Als Sohn einer Jurassierin und eines Bernjurassiers wuchs Jean-Christophe Geiser in Cortébert auf. Die politische Gemeinde im Berner Jura sorgte in den 1980er-Jahren national für Schlagzeilen, aus blutigem Anlass. Am 16. Mai 1980 hielten die Separatisten des Mouvement Autonomiste Jurassien eine Versammlung in einem Restaurant in Cortébert ab – eine Provokation für die Berntreuen, die zur Attacke übergingen.
Ich war der Ansicht, dass solche Ereignisse überall, aber nicht in der Schweiz stattfinden können und trotzdem ist es passiert.
«Ich habe das persönlich erlebt. Es gab heftige Ausschreitungen. Schüsse gegen die Fassaden des Restaurants. Die Polizei musste eingreifen» – für den damals 15-Jährigen ein einschneidendes Ereignis. «Es fühlte sich an wie ein Bürgerkrieg», erinnert sich Geiser.
Der Jurakonflikt im Zeitraffer
«Ich war der Ansicht, dass solche Ereignisse überall, aber nicht in der Schweiz stattfinden können und trotzdem ist es passiert.» Die gewaltsamen Auswirkungen des Jurakonfliktes spürte Geiser bis in die Reihen der nächsten Verwandtschaft. «Die Familie hat unter der politischen Haltung meines Grossvaters gelitten», erzählt Geiser. Sein Grossvater, Henri Geiser, war zwischen 1959 und 1971 Berner Nationalrat und als Antiseparatist bekannt. Sein politisches Engagement führte dazu, dass er unter Polizeischutz stand. Eine Seltenheit in der Schweiz.

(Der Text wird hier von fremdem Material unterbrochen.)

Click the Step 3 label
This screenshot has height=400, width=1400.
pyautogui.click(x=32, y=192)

Vermittler zwischen Kanton Bern und Jura
Jean-Christophe Geiser ist somit nicht der erste in seiner Familie, der sich intensiv mit dem Jurakonflikt auseinandersetzt. Seine Position ist jedoch eine andere als die seines Grossvaters. Seit Anfang der 1990er-Jahre verhandelt Geiser im Auftrag des Bundes zwischen dem Kanton Bern und dem Kanton Jura. Die Frage, ob Geiser genügend Distanz zum Jurakonflikt hat, drängte sich zu keinem Zeitpunkt auf.

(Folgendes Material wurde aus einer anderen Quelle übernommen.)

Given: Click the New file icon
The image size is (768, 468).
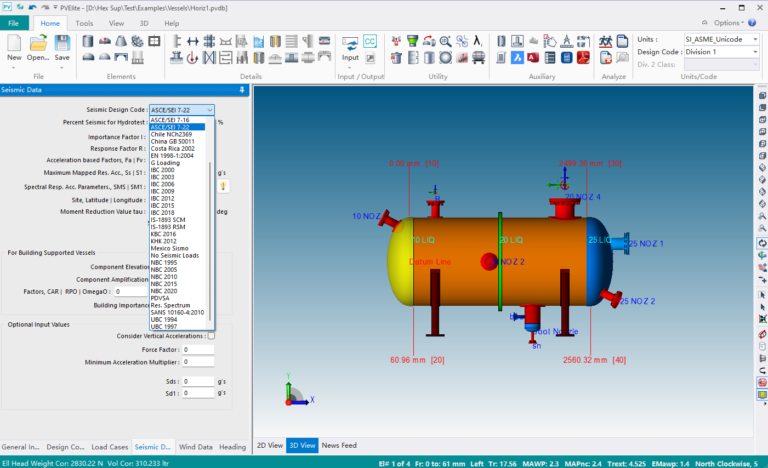Looking at the screenshot, I should (14, 43).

«Es wurde nie von den Behörden, zwischen denen ich vermittelt habe, behauptet, dass ich nicht neutral sei. Das ist mein grosser Stolz», sagt Geiser. Weiter präzisiert er: «Wenn sie zwischen zwei Parteien vermitteln wollen, ist die absolute Neutralität eine zwingende Voraussetzung.»
Moutier war «ein spannendes Dossier»
Den Drahtseilakt zwischen zwei Welten zu vollführen, das kennt Geiser ebenso aus anderen Bereichen seines Lebens. Nebst seiner Tätigkeit als Jurist ist er Organist in der Kathedrale von Lausanne und unterrichtet am dortigen Konservatorium. «Ich schätze die Abwechslung. Nur eine Tätigkeit auszuüben, wäre für mich nicht ideal», sagt Geiser. «Wenn man Bach spielt, lässt dies eine andere Dimension zu.» Geiser beweist Fingerspitzengefühl an der Orgel wie im Verhandlungszimmer.

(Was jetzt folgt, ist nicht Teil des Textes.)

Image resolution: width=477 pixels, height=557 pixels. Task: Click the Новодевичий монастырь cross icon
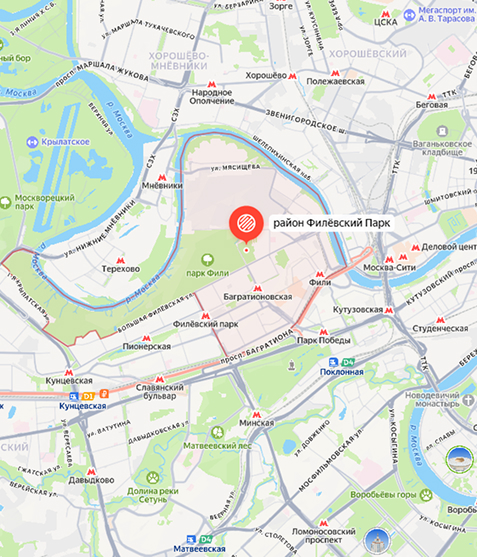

Nach jahrelangen, zähen Verhandlungen kann das Dossier nun ad acta gelegt werden. Geiser erläutert, «die Jurafrage wird politisch als abgeschlossen betrachtet werden, sobald Moutier zum Kanton Jura gehört». Dies wird per 1. Januar 2026 der Fall sein. Was bleibt nach dreissig Jahren Arbeit? «Es war ein spannendes Dossier – juristisch, politisch wie auch menschlich» resümiert Jean-Christophe Geiser.